**Action item:** The material below is to be copied exactly from the line with "[Buscar] (116, 1658)" up to and including the line with "installation equipment", with nothing else kept and no pictures.

**Excerpted data:**
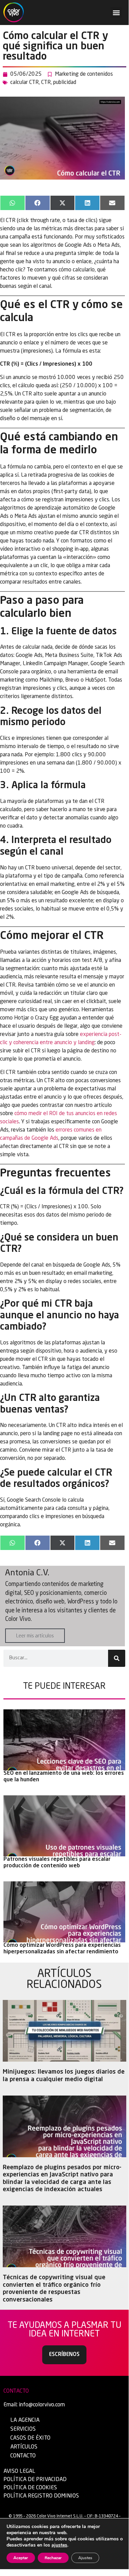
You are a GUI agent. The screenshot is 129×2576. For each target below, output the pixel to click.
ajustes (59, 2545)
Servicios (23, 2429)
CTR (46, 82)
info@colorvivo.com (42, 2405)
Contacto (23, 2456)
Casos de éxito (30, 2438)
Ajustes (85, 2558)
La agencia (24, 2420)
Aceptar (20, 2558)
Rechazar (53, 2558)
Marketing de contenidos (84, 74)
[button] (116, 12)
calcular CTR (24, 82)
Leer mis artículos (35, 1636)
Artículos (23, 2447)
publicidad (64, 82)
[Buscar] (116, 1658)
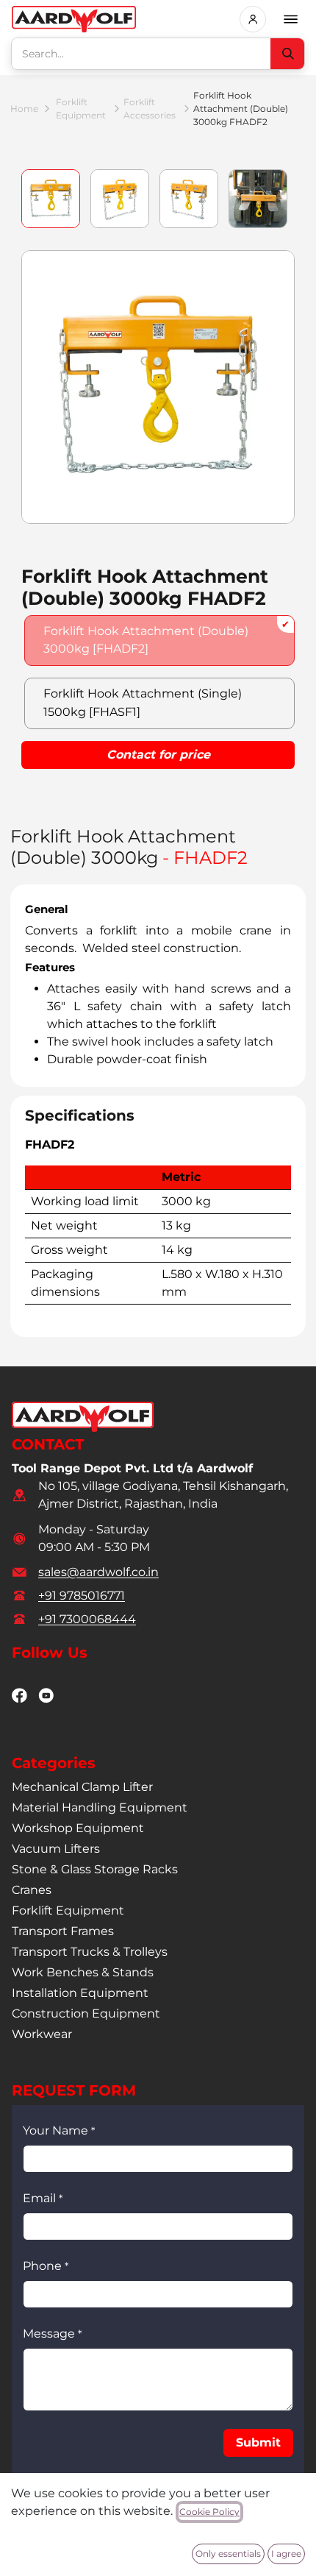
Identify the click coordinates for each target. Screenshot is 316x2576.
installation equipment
...
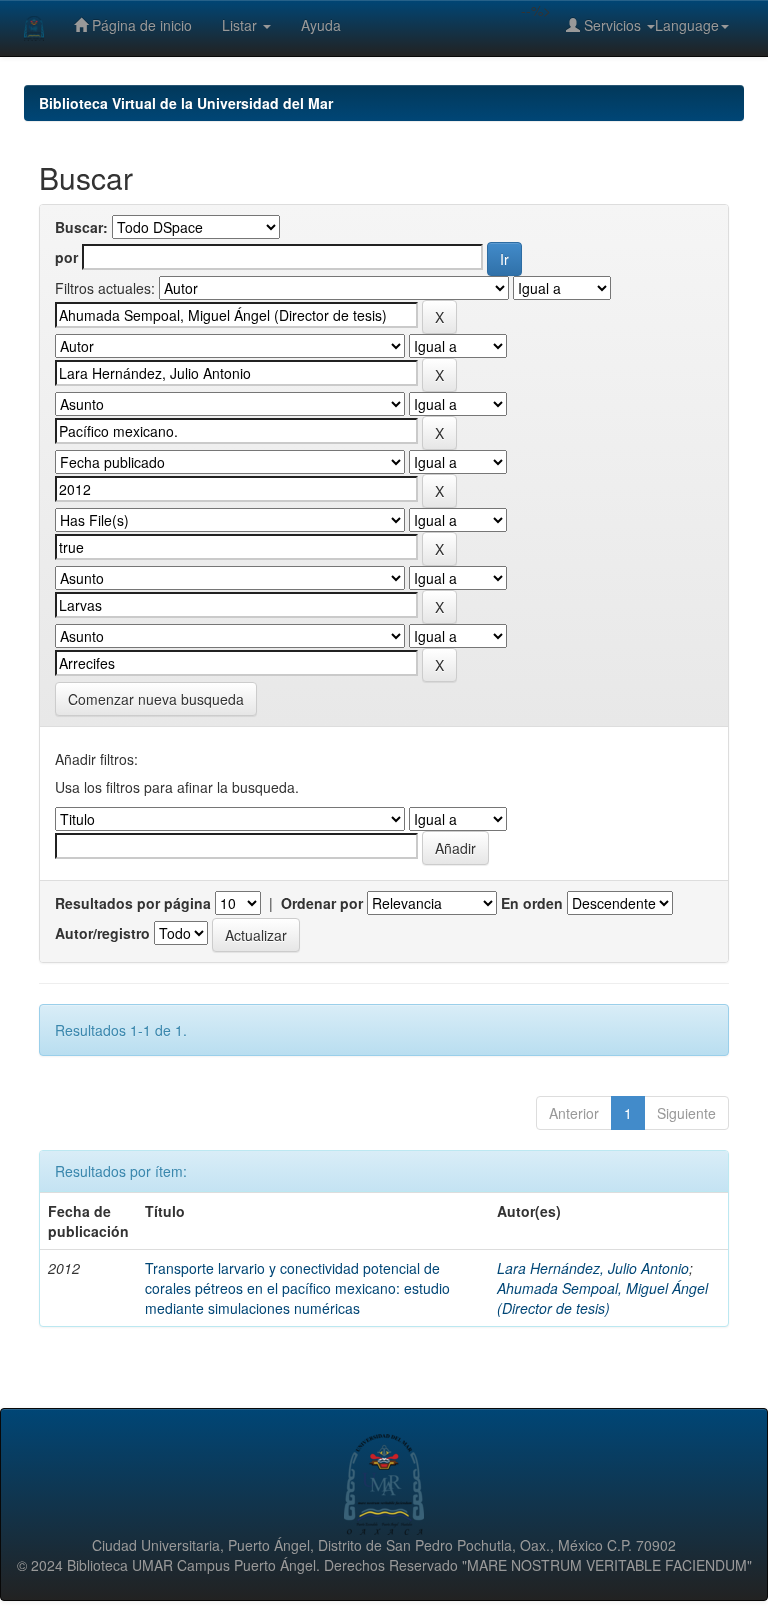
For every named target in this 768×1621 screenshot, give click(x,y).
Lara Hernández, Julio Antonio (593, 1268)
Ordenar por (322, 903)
...
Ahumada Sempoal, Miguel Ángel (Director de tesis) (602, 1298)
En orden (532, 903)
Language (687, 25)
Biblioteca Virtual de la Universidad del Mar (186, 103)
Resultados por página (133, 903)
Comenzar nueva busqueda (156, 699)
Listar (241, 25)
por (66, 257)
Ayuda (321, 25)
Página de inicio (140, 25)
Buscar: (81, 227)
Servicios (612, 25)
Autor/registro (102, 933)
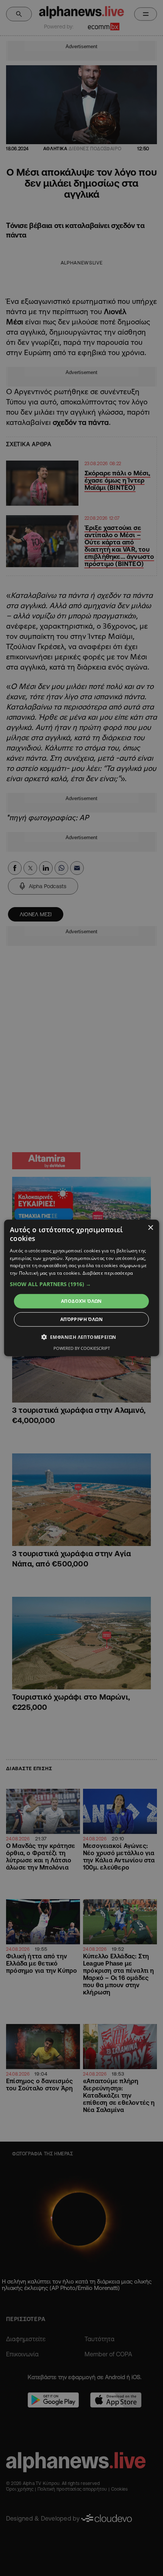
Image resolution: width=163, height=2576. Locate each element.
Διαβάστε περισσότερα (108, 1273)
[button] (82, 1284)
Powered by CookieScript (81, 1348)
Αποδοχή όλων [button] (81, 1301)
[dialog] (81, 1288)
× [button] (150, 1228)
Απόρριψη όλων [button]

**Answer below:**
[Buscar] (116, 1658)
Identify the click coordinates for each target. Screenshot is 316x2576.
installation equipment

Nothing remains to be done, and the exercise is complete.